Look below for the line containing "Identify the click"; from there, print each line exactly up to and including the line containing "MPGN/C3G/DDD in Deutschland (965, 1360)", and stop.

*The data*:
----

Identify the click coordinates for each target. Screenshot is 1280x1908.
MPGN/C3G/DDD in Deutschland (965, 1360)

----

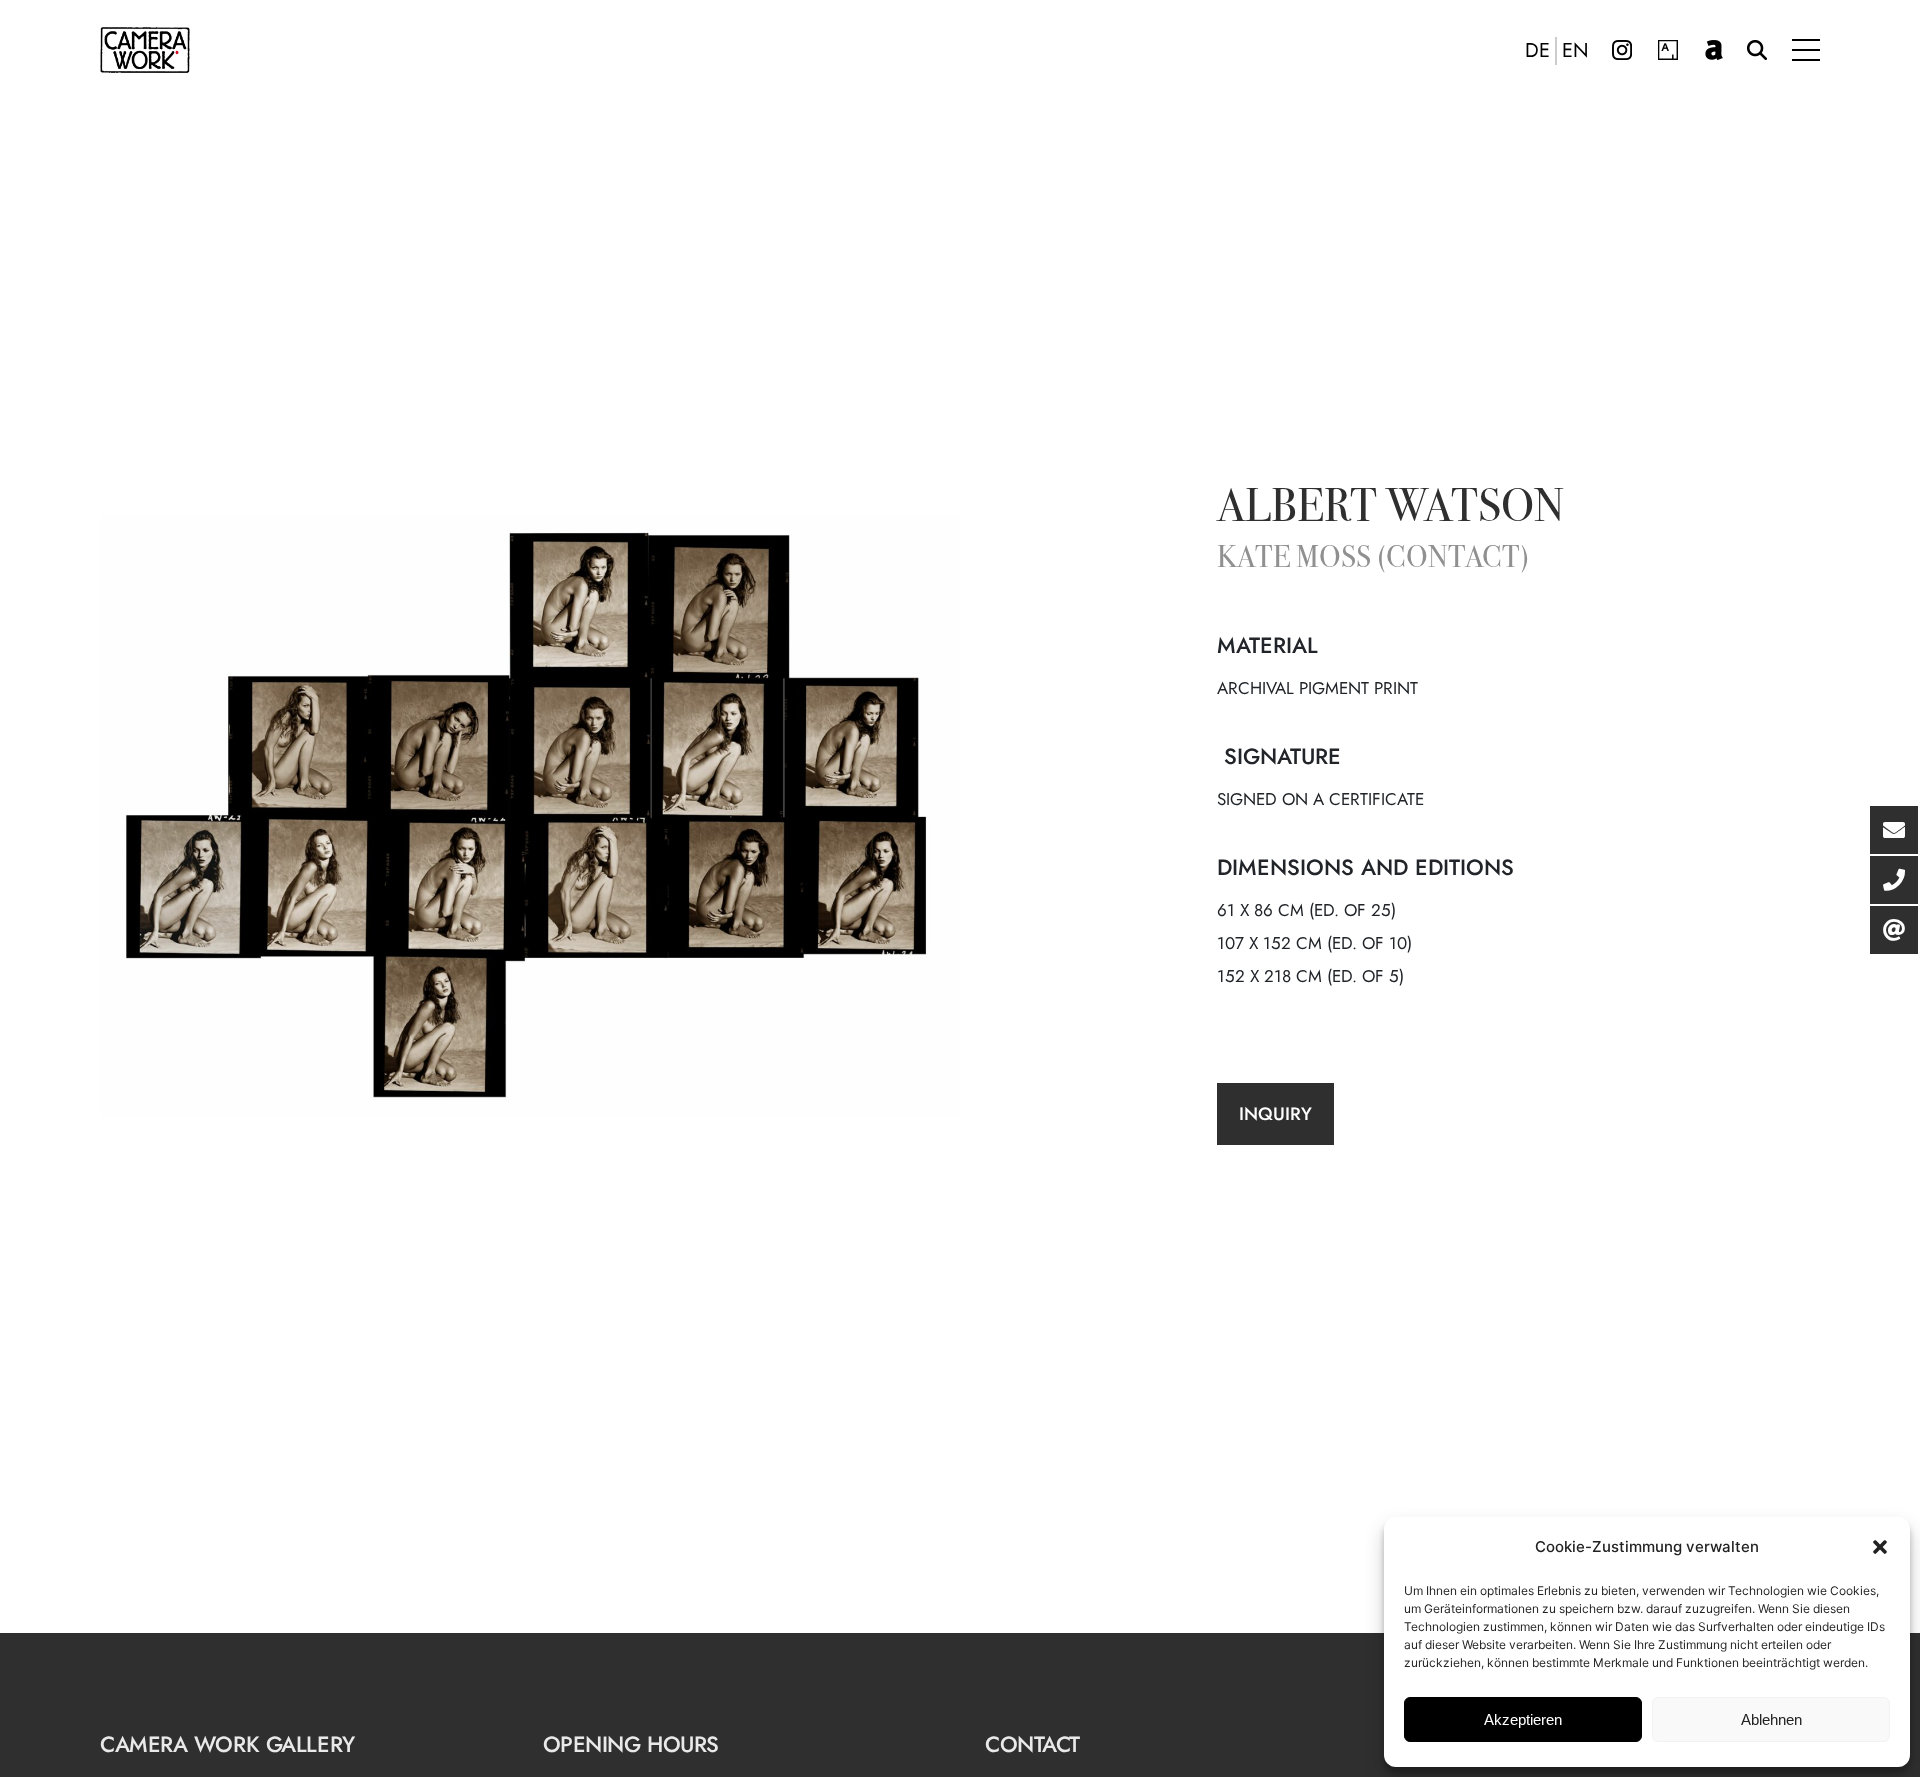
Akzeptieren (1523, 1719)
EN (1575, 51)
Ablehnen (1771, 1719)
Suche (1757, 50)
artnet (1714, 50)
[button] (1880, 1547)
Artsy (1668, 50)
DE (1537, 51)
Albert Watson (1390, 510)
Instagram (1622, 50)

----

*Exercise response*:
Identify the click coordinates for each target. Screenshot is 1280x1908.
MPGN/C3G/DDD in Deutschland (965, 1360)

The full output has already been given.